**Textauszug:**
• • • • • • •

Leere Regale wegen Lieferproblemen

Der Personalmangel habe sich auch schon in vielen Supermärkten bemerkbar gemacht. Die britische Zeitung Dailymail berichtet über lange Schlangen an den Kassen und leere Regale, vor allem bei Milch, Brot und Obst. Auch Lieferprobleme, die Großbritannien bereits nach dem Brexit getroffen haben, machen den Supermärkten zu schaffen. Dem Bericht zufolge erwägt eine erste große Kette bereits die Schließung einiger Märkte.

Überfüllte Mülltonnen, gestrichene Zugfahrten und komplizierter Schulstart

Überquellende Mülltonnen, die in der Cherry Street im Liverpooler Stadtteil Walton auf die Abholung durch die Müllabfuhr warten. 

Überquellende Mülltonnen, die in der Cherry Street im Liverpooler Stadtteil Walton auf die Abholung durch die Müllabfuhr warten.  © Peter Byrne, dpa

Auch in anderen Bereichen hinterlässt die hohe Zahl der Ansteckungen bereits Spuren: Aufgrund von Personalmangel kommt es in ganz England zu Verzögerungen bei der Müllabfuhr, wodurch sich in einigen Gebieten der Müll auf der Straße stapelt.

Zum Schulstart in England rechnen Schulleiter mit massiven Personalausfällen. Bahnverbindungen müssen bereits gestrichen werden. So ist der Rail Delivery Group zufolge einer von zehn Beschäftigten im Zugverkehr aktuell krank gemeldet.

Auf einer Anzeigetafel im Bahnhof Victoria Station steht, dass der Zugverkehr aufgrund der vielen Coronafälle und Personen, die sich in Quarantäne befinden, nur eingeschränkt in Betrieb ist.

Auf einer Anzeigetafel im Bahnhof Victoria Station steht, dass der Zugverkehr aufgrund der vielen Coronafälle und Personen, die sich in Quarantäne befinden, nur eingeschränkt in Betrieb ist. © Ian West, dpa

Absagen im Profifußball

Die Corona-Meldungen rund um den Profisport überschlagen sich zu Jahresbeginn. Den verschiedenen Branchen drohen ungemütliche Wochen. Das Programm in der englischen Fußball-Premier-League ist weiter ausgedünnt worden. Am 18. Dezember wurde die Begegnung zwischen Aston Villa und dem FC Burnley, die um 16 Uhr MEZ angepfiffen werden sollte, aufgrund eines Corona-Ausbruchs im Team der Gastgeber abgesagt. Aston Villa, der Klub aus Birmingham, konnte nicht mehr genügend Spieler aufbieten, sodass sich die Liga zur Absage der Partie entschloss.

• • • • • • •

**Datensatz:**
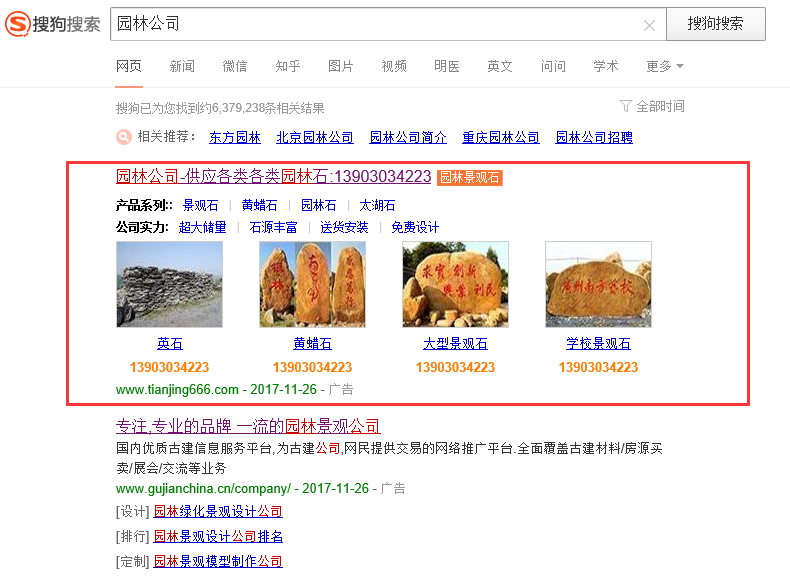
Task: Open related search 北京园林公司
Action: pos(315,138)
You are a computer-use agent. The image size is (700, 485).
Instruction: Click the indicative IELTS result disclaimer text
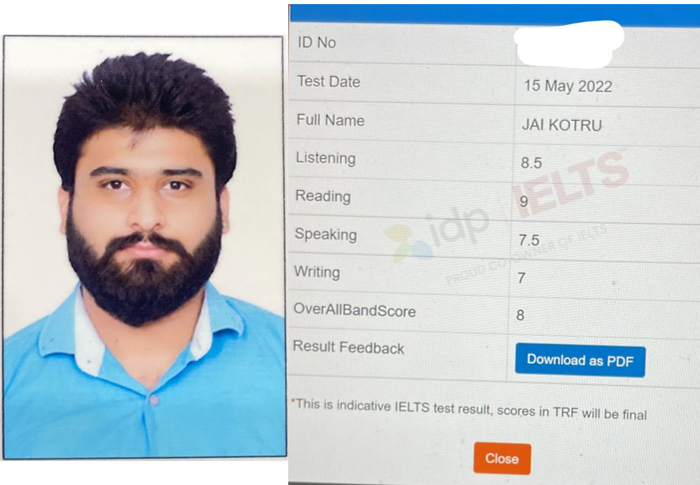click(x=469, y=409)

• • • • • • •

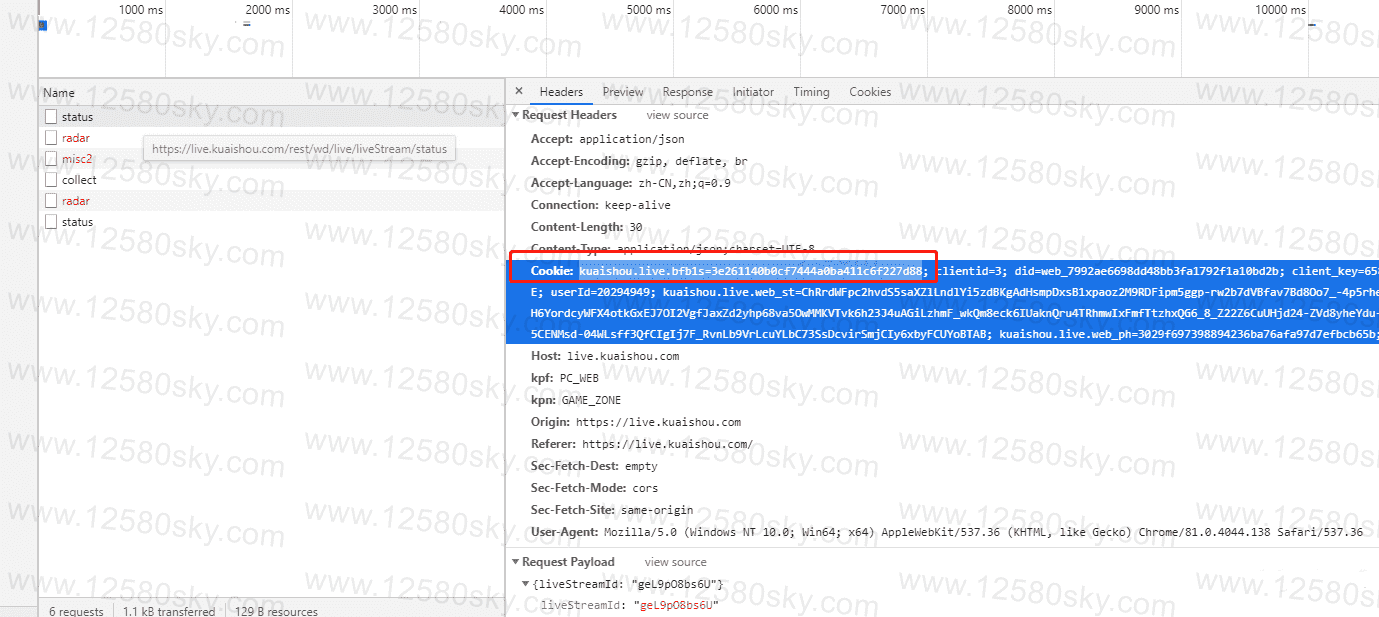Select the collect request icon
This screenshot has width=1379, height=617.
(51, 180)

• • • • • • •

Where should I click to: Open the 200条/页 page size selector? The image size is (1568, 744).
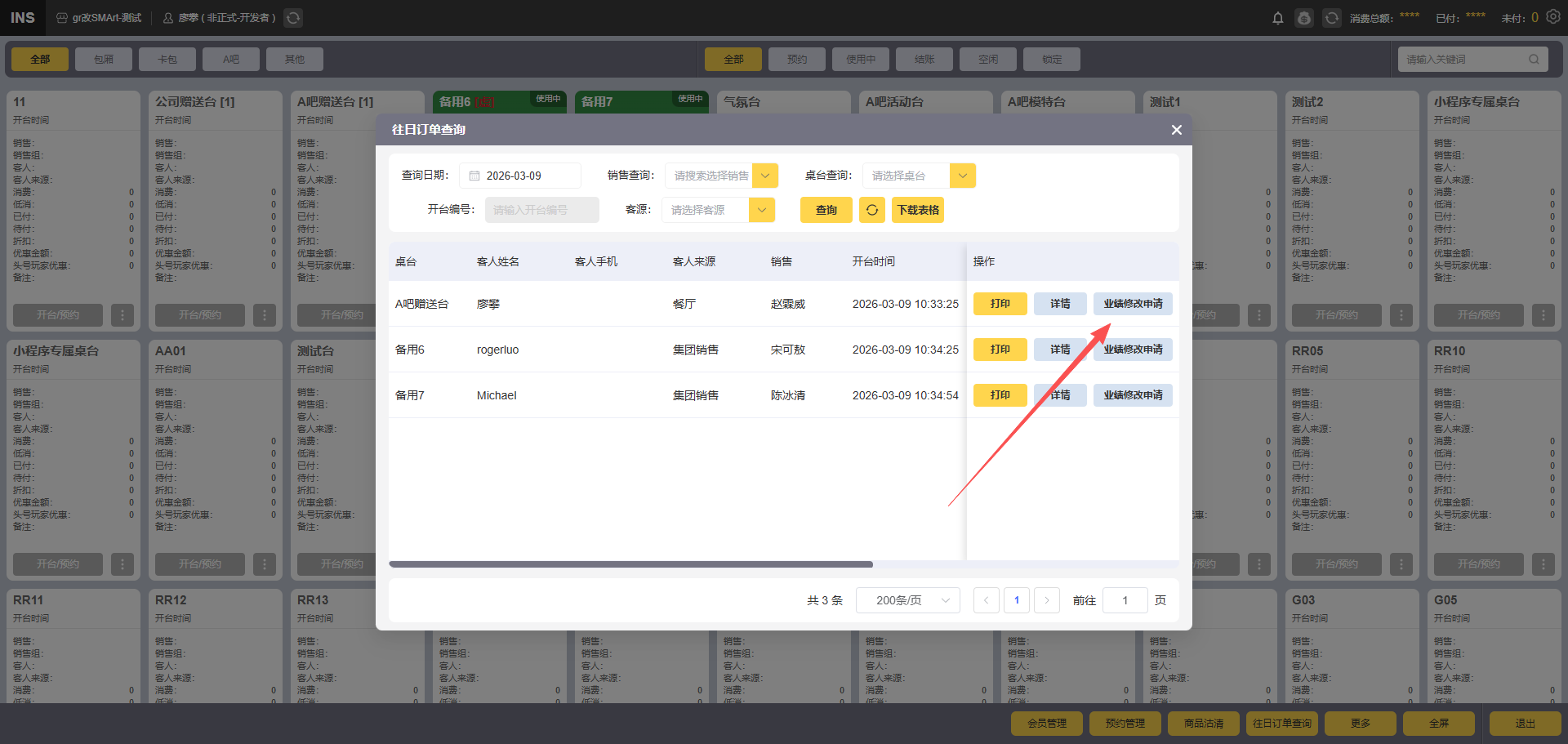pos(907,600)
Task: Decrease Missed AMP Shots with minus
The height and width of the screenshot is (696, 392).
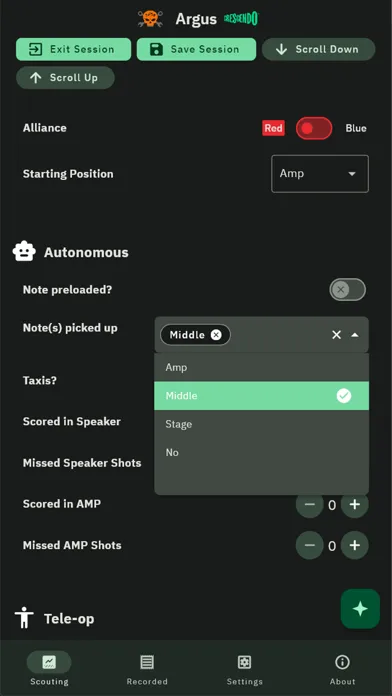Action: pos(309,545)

• • • • • • •

**Aufgaben zur Übung:**
(a) Fassen Sie den Absatz des Textauszugs, der mit „Der Personalmangel habe sich“ beginnt, als Stichpunktliste zusammen. Die wesentlichen Fakten sollen erhalten bleiben.
(b) Welche Lebensmittel nennt der Textauszug als besonders von leeren Regalen betroffen? Zählen Sie alle auf.

**Lösungen zur Übung:**
(a)
- Personalmangel ist in vielen Supermärkten spürbar.
- Laut der britischen Zeitung Dailymail gibt es lange Schlangen an den Kassen und leere Regale, vor allem bei Milch, Brot und Obst.
- Auch Lieferprobleme, die Großbritannien schon nach dem Brexit getroffen haben, belasten die Supermärkte.
- Dem Bericht zufolge erwägt eine erste große Kette, einige Märkte zu schließen.

(b)
- Milch
- Brot
- Obst